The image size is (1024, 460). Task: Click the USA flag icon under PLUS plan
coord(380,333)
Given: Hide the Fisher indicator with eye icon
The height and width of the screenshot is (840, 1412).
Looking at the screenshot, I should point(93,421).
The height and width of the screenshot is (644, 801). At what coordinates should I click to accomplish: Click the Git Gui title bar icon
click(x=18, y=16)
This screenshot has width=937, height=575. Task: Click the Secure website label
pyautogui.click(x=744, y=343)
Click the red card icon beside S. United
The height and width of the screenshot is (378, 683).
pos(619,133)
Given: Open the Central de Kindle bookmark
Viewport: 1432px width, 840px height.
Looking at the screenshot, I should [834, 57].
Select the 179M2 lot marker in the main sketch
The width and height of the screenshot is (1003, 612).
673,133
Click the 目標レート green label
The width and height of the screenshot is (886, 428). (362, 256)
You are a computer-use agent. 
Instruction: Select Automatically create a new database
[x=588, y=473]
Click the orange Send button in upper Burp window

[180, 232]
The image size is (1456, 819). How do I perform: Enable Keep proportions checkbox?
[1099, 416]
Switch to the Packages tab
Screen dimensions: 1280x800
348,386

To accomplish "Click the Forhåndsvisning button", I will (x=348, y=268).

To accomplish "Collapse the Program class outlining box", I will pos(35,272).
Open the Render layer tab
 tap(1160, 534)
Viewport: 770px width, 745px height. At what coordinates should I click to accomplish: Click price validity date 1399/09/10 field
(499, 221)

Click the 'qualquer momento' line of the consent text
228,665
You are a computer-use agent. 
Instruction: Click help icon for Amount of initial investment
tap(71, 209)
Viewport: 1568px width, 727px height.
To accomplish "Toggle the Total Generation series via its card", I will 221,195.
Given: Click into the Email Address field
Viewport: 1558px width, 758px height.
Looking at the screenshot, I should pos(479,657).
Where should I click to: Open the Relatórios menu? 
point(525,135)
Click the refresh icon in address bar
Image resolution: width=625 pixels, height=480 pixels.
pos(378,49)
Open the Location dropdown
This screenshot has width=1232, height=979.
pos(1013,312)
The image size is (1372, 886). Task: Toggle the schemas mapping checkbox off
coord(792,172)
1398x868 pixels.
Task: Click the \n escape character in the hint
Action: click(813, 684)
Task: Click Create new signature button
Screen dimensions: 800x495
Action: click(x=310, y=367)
+ + + + +
WORK REQUIRED:
Rewrite every row above, putting "Display" in place of each "Viewport" and keeping everything else the same.

EXERCISE OUTPUT:
The image size is (1024, 460). Task: Click the USA flag icon under PLUS plan
coord(380,333)
Given: Hide the Fisher indicator with eye icon
The height and width of the screenshot is (840, 1412).
Looking at the screenshot, I should point(93,421).
The height and width of the screenshot is (644, 801). At what coordinates should I click to accomplish: Click the Git Gui title bar icon
click(x=18, y=16)
This screenshot has width=937, height=575. Task: Click the Secure website label
pyautogui.click(x=744, y=343)
Click the red card icon beside S. United
The height and width of the screenshot is (378, 683).
pos(619,133)
Given: Open the Central de Kindle bookmark
Display: 1432px width, 840px height.
Looking at the screenshot, I should [834, 57].
Select the 179M2 lot marker in the main sketch
The width and height of the screenshot is (1003, 612).
673,133
Click the 目標レート green label
The width and height of the screenshot is (886, 428). (362, 256)
You are a computer-use agent. 
Instruction: Select Automatically create a new database
[x=588, y=473]
Click the orange Send button in upper Burp window

[180, 232]
The image size is (1456, 819). How do I perform: Enable Keep proportions checkbox?
[1099, 416]
Switch to the Packages tab
Screen dimensions: 1280x800
348,386

To accomplish "Click the Forhåndsvisning button", I will (x=348, y=268).

To accomplish "Collapse the Program class outlining box", I will pos(35,272).
Open the Render layer tab
 tap(1160, 534)
Display: 770px width, 745px height. At what coordinates should I click to accomplish: Click price validity date 1399/09/10 field
(499, 221)

Click the 'qualquer momento' line of the consent text
228,665
You are a computer-use agent. 
Instruction: Click help icon for Amount of initial investment
tap(71, 209)
Display: 1568px width, 727px height.
To accomplish "Toggle the Total Generation series via its card", I will 221,195.
Given: Click into the Email Address field
Display: 1558px width, 758px height.
Looking at the screenshot, I should pos(479,657).
Where should I click to: Open the Relatórios menu? 
point(525,135)
Click the refresh icon in address bar
Image resolution: width=625 pixels, height=480 pixels.
pos(378,49)
Open the Location dropdown
This screenshot has width=1232, height=979.
pos(1013,312)
The image size is (1372, 886). Task: Toggle the schemas mapping checkbox off
coord(792,172)
1398x868 pixels.
Task: Click the \n escape character in the hint
Action: click(813, 684)
Task: Click Create new signature button
Screen dimensions: 800x495
Action: click(x=310, y=367)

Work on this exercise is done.